Editor’s note: This post was a collaboration with MMG graduate student Megan Hockman.

They were brought together by their children’s epilepsies, and by rapid advances in genetic sequencing. Only a few years ago, these families would have been isolated, left to deal with their children’s seizures and neurological problems on their own. Now, they’ve organized themselves and are shaping the future of research.

Agonist binding domains of NMDA receptors, where several disease-causing mutations can be found. Adapted from Swanger et al, AJHG (2016).

In mid-September, parents of children affected by variations in GRIN genes gathered at Emory Conference Center to meet with scientists to discuss current research. GRIN disorders occur because of mutations in genes encoding NMDA receptors, which play key roles in memory, learning and neuronal development. NMDA receptors are a type of receptor for glutamate, the main excitatory neurotransmitter in the brain. The receptors themselves are encoded by multiple genes and assemble into tetramers. When their function is altered by mutations in one of these genes, symptoms appear in infancy or early childhood, usually including epilepsy and developmental delay.

The conference was the first time several patient advocacy groups oriented around GRIN-related disorders had met together, says Denise Rehner, president of the CureGRIN Foundation and mother of an affected child. For parents, this was an opportunity to connect with each other and advocacy groups, and to interact with scientists. For researchers, it was a chance to hear from those who are being impacted by their studies, and to discuss better ways to share data.

“We got a chance to explain to all the stakeholders – patient groups, foundations, companies – exactly what we do,” said Emory neuroscientist and conference organizer Stephen Traynelis, director of the Center for Functional Evaluation of Rare Variants. Traynelis and colleague Hongjie Yuan have been tracking the direct impacts of mutations on the function of the NMDA receptor. In doing so, they plan work with clinicians to compile registries, linking specific functional data to patient symptoms.

In addition to understanding underlying mechanisms and outcomes of GRIN disorders, researchers want to figure out how to treat affected children with existing drugs. Several options exist for targeting NMDA receptors, such as dextromethorphan (a cough suppressant) or memantine, approved for symptoms of Alzheimer’s. Traynelis and Yuan previously collaborated with the Undiagnosed Disease Program (now the Undiagnosed Disease Network) at the National Institutes of Health to investigate memantine as a treatment for a child with a GRIN2A mutation, showing that the drug could reduce seizure burden in one patient.
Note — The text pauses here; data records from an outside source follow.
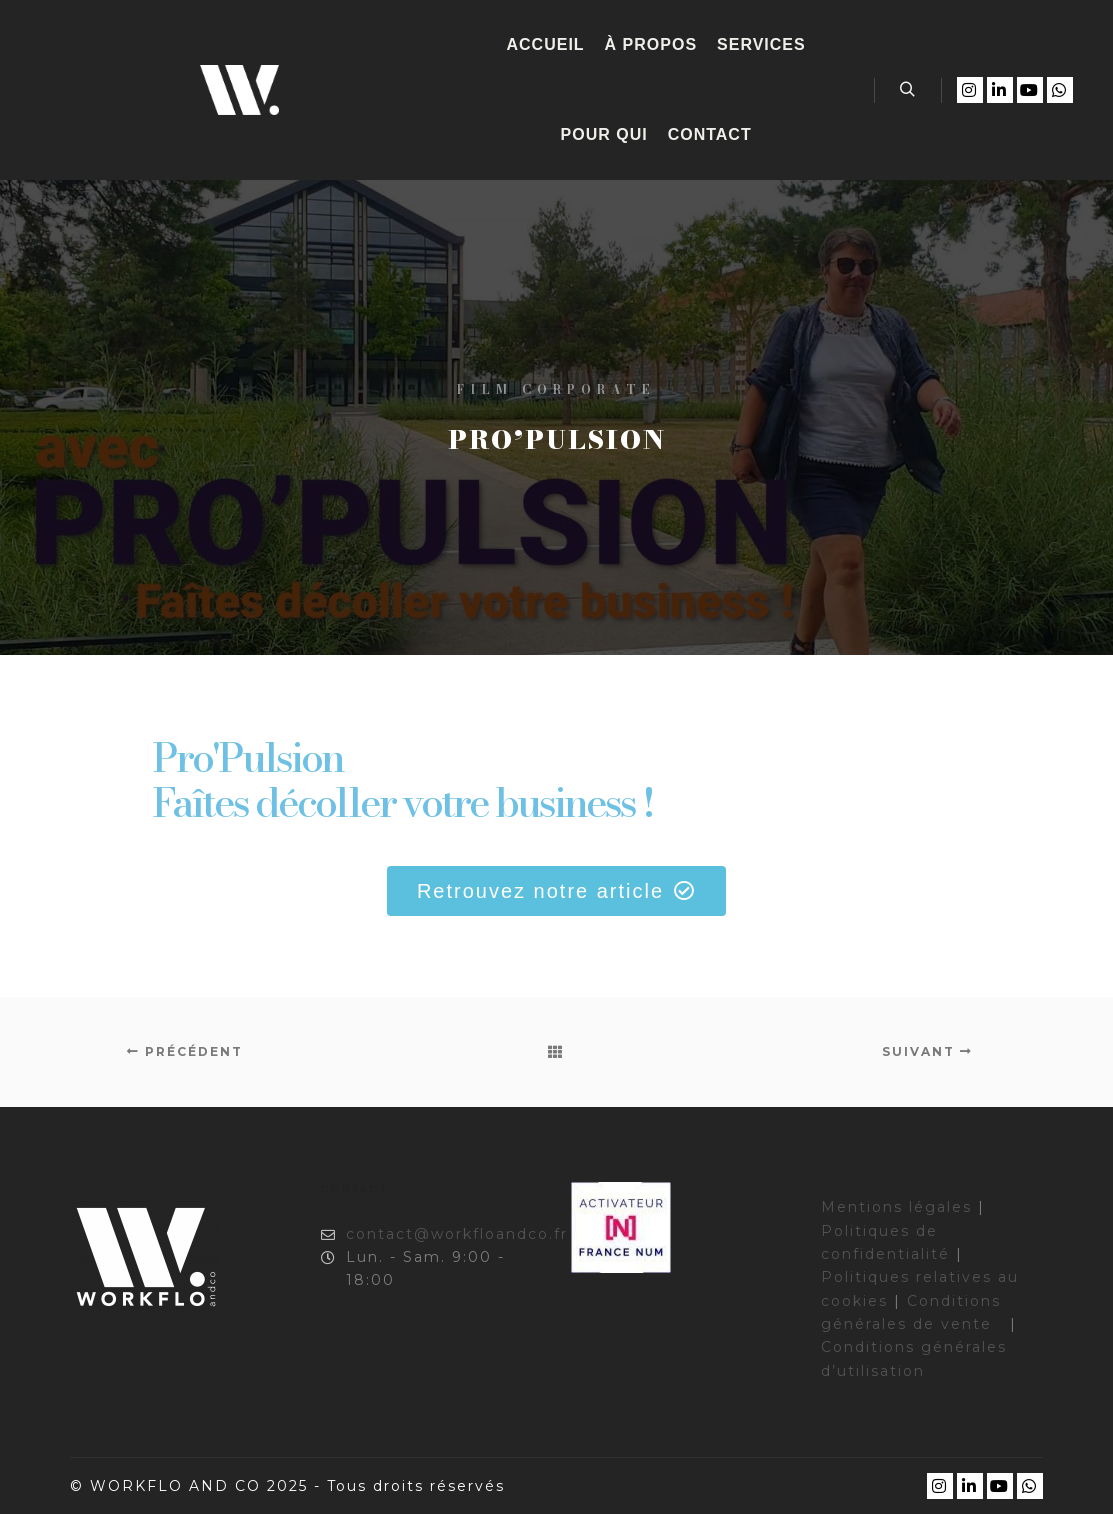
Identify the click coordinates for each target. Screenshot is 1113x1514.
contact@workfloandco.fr (431, 1234)
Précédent (185, 1051)
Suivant (927, 1051)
A more recent paper in Brain compiles similar work on GRIN2D mutations, concluding that a patient’s age is important in evaluating treatment response: “While in vitro assays of responsiveness to memantine and other such agents may be helpful in predicting whether a given patient may or may not respond, they are not sufficient to gauge the effects of timing of treatment.”

The mutations in GRIN genes are rarely shared between cases; over 400 variants have been discovered so far. While the memantine studies were a promising initial step, Traynelis hopes to make progress in evaluating therapies on a broader basis. “We want to capture both the positive and negative data – not just a drug that worked once for an exceptional case,” he said.

The individual nature of each case has made the compilation of data a challenge. Other researchers, such as Ingo Helbig at Children’s Hospital of Philadelphia, are attempting to find common links between symptoms and specific GRIN variants using pre-existing patient data. In this way, he hopes to get a better picture of “the GRIN landscape” and find what makes individual GRIN patients unique when compared to others.

In order to find solutions, researchers are using patient registries and “retrospective clinical trials”. Retrospective clinical trials utilize existing data to compare cases in which patients have taken treatments to those which have not. Instead of administering a single drug with unknown effects, researchers can look at the outcomes and the specific patient variant and determine viability of the treatment for other, similar cases. In this way, they can look at a wide range of antiepileptics and other therapies and choose which may work for individual cases. Yuan is also testing neurosteroids that may be useful in treating GRIN disorders.

On a second day of the conference, family groups such as Austin’s Purpose, the GRIN2B Foundation, the GRIN Disorders Research Foundation, and the CureGRIN Foundation met to discuss how to work together. (Denise Rehner from CureGRIN provided video.) Other neurodevelopmental disorder communities, such as those connected with Rett syndrome and Dravet syndrome, can provide models, participants said.

Parents discussed issues such as medical form fatigue, long term hope versus short term confusion, and “social media as an amplifier of emotion.” One woman tearfully asked: “How do you have time to do your research? How do you have time to start a foundation? I just feel like I’m not doing enough for my daughter!”

“For most of us, the science is pretty intense,” replied Liz Marfia-Ash, president of the GRIN2B Foundation. “Learn it at your level and that’s OK.” Goals for the network of parents and researchers will be to mitigate the intensity and make the science more accessible. The CureGRIN Foundation is currently organizing next year’s conference, which will be held in Boston.